Received 6 March 2014; Revised 26 June 2014; Accepted 26 June 2014; Published 20 July 2014

Academic Editor: Anshu Agrawal

Copyright © 2014 P. Cordiali-Fei et al. This is an open access article distributed under the Creative Commons Attribution License, which permits unrestricted use, distribution, and reproduction in any medium, provided the original work is properly cited.

Abstract

Background. The therapeutic management of psoriasis includes conventional treatments as well as the new generation of highly effective TNF-α inhibitors. However, psoriasis has proven to be a complex therapeutic challenge and treatment failures are not uncommon. Thus, laboratory biomarkers of disease progression/therapeutic efficacy may greatly help in the clinical management of psoriasis. Aims.
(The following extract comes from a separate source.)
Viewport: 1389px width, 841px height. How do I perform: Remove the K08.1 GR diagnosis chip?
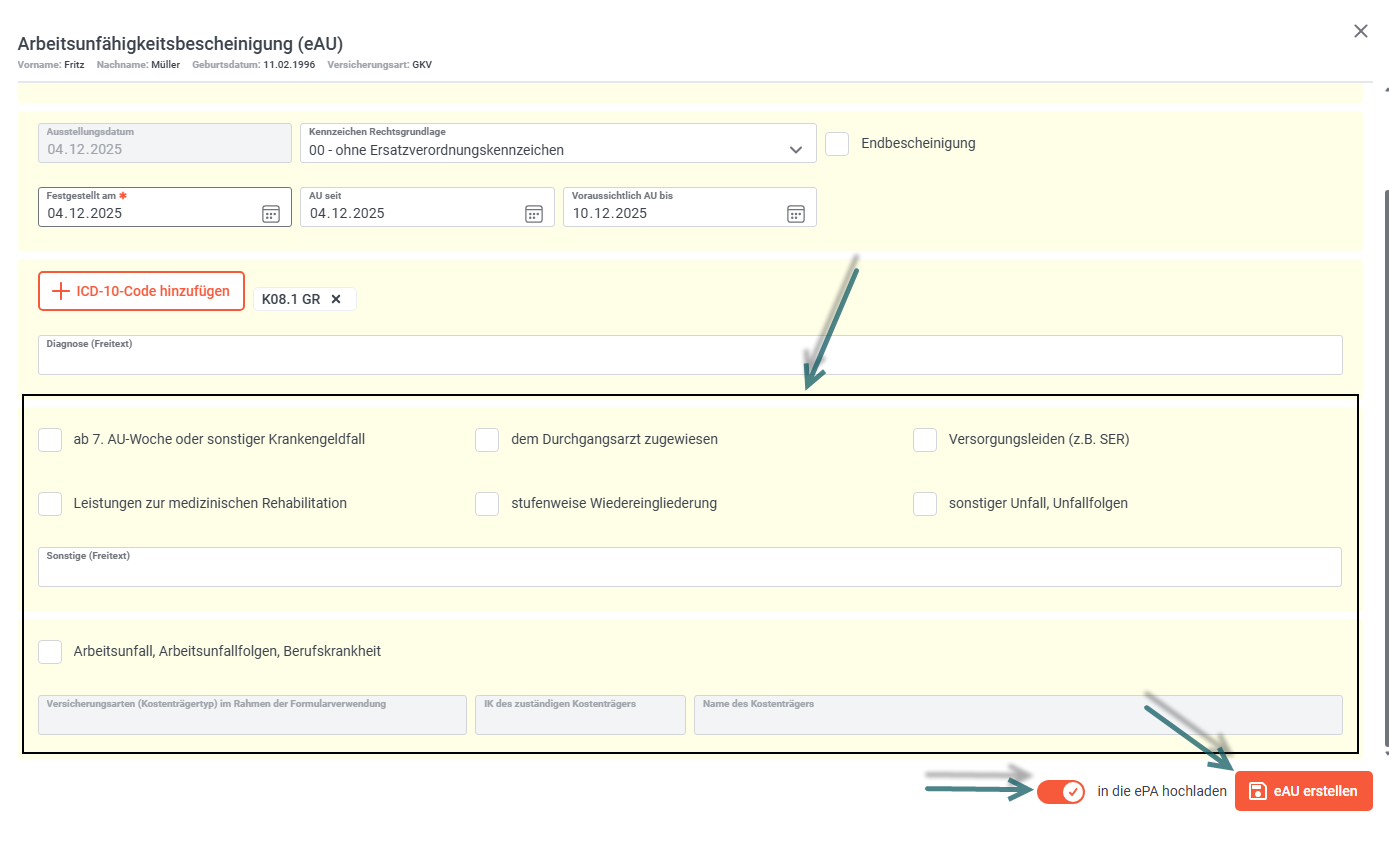click(336, 299)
To identify laboratory biomarkers for clinical management and therapeutic monitoring of psoriasis. Methods. An observational study performed on 59 patients, presenting moderate to severe psoriasis, undergoing treatment with anti-TNF-α agents (etanercept, adalimumab, and infliximab). Soluble and cellular immune/inflammatory parameters were assessed at baseline and after 12 and 24 weeks of treatment. Results. Clinical efficacy was achieved in 88% of the subjects at 12 weeks, reaching 90% after 24 weeks. IL-6 and IL-22, which were elevated at baseline, were significantly reduced, in association with a significant decrease of CLA+ T cells and an increase of Treg lymphocytes. T, B, and NK cell subsets and T cell response to recall antigens did not show any evidence of immune suppression. Conclusions. Immune/inflammatory parameters including IL-6 and IL-22, CLA+ T cells, and Treg lymphocytes may prove to be valuable laboratory tools for the clinical and therapeutic monitoring of psoriasis.